Ces critiques nourrissent un certain nombre d’attaques contre la culture, qui se joignent à des critiques plus classiques, qui séparent, parfois à juste titre, la culture et l’intelligence, la culture et la moralité. Cette dernière distinction a trouvé une terrible illustration dans la séduction qu’ont su exercer fascisme et nazisme sur les populations les plus cultivés d’Europe. Mais Kant prévenait déjà contre la confusion entre moralité, culture et civilité : « Nous sommes cultivés à un haut niveau par l'art et la science. Nous sommes civilisés, jusqu'à en être accablés, par la courtoisie et les convenances sociales de toutes sortes. Mais se tenir déjà pour moralisés, il s'en faut encore de beaucoup » Kant Idée d’une histoire universelle au point de vue cosmopolitique, Proposition 7

 

 

 

2) La culture humaniste

 

Il y a toujours un soupçon de snobisme ou de volonté de distinction dans toute préoccupation culturelle, dont acte. Il serait cependant absurde de rejeter pour cela la valeur d’éléments culturels, aussi absurde que de rejeter toute ambition d’agir correctement parce que les intentions morales ne sont jamais bonnes de façon certaine.
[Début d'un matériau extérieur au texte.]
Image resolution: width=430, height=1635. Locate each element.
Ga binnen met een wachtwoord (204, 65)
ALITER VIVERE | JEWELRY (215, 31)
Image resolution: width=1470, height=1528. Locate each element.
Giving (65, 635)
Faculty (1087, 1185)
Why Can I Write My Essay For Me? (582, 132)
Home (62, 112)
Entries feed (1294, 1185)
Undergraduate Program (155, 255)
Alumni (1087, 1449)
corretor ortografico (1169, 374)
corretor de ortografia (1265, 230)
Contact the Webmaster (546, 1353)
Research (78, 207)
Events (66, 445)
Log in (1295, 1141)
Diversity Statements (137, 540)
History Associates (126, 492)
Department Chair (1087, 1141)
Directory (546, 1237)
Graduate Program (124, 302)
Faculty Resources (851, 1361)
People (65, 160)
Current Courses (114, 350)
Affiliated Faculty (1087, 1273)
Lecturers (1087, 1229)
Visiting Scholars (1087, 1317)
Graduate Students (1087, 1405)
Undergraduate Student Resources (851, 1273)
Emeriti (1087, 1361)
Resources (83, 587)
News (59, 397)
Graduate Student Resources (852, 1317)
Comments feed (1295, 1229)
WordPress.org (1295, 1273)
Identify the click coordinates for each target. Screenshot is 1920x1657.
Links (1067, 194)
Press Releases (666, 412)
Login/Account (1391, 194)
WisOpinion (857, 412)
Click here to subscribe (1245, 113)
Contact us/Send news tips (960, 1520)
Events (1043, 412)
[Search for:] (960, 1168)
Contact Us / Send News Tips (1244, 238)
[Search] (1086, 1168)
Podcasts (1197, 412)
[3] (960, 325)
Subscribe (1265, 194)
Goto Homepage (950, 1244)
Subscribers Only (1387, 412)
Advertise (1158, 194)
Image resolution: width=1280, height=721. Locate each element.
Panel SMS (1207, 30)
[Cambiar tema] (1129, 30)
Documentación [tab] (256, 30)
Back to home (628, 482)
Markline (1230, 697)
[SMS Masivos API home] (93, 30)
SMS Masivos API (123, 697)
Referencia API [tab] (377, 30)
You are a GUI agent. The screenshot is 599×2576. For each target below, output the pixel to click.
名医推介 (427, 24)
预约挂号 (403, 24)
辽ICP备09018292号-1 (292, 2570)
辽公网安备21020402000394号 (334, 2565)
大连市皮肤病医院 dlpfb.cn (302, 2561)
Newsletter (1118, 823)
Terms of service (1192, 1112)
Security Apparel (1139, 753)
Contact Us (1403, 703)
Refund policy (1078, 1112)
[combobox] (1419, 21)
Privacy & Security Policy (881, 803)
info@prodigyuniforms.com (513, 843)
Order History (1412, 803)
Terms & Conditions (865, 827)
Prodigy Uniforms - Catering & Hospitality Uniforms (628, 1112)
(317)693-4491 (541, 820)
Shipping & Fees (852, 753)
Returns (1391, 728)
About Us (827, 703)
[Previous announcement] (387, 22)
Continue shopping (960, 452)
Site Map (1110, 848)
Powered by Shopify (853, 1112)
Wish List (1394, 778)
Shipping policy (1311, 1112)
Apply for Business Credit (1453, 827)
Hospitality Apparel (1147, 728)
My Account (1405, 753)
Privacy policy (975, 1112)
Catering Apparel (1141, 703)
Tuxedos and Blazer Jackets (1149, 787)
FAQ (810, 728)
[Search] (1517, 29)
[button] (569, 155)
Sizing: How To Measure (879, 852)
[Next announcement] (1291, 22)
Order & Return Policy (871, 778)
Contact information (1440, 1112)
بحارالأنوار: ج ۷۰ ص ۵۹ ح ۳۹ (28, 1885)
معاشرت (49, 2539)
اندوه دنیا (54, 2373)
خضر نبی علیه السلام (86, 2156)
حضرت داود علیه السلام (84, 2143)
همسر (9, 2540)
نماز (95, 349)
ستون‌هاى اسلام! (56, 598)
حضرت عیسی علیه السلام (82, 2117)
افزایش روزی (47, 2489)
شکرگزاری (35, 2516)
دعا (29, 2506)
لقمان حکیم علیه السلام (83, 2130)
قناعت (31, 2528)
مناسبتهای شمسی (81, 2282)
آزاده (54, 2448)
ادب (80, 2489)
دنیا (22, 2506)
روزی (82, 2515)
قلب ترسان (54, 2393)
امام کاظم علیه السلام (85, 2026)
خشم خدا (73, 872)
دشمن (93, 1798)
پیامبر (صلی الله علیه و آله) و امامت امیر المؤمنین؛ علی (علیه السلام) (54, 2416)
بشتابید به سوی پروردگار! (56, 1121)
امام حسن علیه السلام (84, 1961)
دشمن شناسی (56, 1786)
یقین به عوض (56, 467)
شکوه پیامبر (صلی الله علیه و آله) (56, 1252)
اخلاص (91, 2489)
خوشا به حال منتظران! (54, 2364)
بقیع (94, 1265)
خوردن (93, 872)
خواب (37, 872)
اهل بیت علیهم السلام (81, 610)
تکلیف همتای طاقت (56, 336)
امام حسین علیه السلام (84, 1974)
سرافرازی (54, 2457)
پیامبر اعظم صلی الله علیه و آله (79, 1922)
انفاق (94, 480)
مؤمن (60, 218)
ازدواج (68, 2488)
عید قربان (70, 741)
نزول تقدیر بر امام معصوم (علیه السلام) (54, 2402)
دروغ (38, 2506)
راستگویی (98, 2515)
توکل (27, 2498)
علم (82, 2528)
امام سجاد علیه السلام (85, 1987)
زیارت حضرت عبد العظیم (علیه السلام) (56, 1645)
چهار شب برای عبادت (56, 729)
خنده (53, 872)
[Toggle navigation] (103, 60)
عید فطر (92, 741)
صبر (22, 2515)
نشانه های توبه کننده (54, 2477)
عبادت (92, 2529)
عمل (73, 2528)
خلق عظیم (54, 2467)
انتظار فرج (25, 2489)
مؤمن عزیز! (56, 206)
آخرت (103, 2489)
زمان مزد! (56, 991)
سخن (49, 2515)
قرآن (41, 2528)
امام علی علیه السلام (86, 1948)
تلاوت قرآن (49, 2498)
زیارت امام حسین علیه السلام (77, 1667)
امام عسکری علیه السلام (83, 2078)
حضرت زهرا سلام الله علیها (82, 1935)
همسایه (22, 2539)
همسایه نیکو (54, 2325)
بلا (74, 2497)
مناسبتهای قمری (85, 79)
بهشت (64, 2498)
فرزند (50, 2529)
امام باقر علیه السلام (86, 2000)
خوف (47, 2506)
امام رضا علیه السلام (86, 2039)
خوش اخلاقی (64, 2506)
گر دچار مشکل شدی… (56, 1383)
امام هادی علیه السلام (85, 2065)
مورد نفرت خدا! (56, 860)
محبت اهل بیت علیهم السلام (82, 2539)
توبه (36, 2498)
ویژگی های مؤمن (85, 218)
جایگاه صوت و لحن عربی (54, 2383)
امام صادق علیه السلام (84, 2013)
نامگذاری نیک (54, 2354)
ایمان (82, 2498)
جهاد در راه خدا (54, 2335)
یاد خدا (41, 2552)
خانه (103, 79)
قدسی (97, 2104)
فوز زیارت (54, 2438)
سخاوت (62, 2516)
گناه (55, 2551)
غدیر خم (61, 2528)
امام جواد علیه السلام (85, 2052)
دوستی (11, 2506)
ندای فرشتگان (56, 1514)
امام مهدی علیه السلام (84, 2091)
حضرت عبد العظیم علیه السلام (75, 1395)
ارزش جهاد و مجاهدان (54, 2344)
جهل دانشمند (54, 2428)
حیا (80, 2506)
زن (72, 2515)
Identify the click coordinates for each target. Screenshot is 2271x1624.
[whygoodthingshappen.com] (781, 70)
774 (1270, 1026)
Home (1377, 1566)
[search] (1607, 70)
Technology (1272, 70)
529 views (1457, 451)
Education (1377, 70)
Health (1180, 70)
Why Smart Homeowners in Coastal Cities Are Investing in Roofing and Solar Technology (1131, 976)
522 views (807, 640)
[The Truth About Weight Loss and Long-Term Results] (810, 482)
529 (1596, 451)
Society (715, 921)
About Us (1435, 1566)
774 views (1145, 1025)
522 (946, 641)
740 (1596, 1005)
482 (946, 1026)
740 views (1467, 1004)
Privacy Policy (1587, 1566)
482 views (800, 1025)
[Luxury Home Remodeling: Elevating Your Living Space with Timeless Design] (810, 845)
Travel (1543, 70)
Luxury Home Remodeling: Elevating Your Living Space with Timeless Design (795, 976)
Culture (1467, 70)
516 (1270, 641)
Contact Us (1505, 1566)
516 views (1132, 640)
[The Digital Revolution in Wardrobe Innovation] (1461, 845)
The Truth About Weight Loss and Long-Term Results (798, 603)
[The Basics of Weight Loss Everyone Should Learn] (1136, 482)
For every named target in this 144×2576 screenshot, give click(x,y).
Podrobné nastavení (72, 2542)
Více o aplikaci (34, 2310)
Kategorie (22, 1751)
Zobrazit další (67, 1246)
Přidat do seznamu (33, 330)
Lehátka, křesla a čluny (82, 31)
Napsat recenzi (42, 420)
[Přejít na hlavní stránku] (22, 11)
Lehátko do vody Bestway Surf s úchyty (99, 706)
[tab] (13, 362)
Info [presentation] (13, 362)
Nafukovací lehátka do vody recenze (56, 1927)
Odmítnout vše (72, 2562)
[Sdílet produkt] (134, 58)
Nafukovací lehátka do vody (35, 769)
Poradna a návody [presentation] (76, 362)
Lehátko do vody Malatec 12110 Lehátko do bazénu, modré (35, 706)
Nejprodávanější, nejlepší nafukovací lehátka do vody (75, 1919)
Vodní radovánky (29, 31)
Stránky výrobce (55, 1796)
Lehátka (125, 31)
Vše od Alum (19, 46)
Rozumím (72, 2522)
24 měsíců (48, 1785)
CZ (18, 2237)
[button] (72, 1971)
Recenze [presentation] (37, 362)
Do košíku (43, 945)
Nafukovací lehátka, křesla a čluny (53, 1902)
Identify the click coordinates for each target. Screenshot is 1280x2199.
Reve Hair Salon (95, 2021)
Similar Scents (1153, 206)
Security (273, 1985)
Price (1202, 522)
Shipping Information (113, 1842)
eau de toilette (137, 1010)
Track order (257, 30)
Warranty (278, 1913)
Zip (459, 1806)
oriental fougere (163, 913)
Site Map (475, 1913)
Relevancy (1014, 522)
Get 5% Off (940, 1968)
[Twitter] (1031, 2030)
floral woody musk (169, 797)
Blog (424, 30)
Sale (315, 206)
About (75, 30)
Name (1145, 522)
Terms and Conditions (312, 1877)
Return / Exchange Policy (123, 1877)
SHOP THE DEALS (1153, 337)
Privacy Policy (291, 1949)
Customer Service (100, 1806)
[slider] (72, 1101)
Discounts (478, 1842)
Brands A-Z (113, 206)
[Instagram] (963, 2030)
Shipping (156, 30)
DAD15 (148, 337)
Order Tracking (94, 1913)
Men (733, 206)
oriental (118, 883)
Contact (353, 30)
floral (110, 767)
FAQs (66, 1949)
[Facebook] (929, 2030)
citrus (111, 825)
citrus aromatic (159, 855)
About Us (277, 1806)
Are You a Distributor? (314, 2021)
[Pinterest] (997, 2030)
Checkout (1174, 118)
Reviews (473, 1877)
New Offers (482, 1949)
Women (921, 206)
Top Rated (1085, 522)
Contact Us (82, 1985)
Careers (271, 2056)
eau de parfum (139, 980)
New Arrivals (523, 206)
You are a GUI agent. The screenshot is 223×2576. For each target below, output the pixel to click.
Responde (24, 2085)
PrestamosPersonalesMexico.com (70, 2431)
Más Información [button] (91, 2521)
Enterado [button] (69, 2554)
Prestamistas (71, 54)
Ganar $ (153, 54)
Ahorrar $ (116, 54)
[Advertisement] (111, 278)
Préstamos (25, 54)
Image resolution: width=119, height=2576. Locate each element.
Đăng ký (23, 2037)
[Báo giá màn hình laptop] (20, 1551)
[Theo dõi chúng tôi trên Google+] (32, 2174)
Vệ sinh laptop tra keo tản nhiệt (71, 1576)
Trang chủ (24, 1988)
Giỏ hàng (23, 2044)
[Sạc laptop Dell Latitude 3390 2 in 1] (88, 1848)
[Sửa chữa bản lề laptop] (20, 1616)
 Hannah Arendt rappelle l’idéal romain de la cultura animi, « une personne cultivée devait être : quelqu’un qui sait choisir ses compagnons parmi les hommes, les choses, les pensées, dans le présent comme dans le passé » La crise de la culture p.288. Pour cela il faut rappeler la nécessité d’une fréquentation des œuvres, l’élaboration d’un véritable esprit critique qui ne s’inverse pas en sa caricature : la suspicion envers toutes les productions de l’esprit.

 Même lorsque Kant critique la seule culture des arts et des sciences, il le fait au nom d’une authentique culture de soi : « un lent effort de formation intérieure du mode de penser ».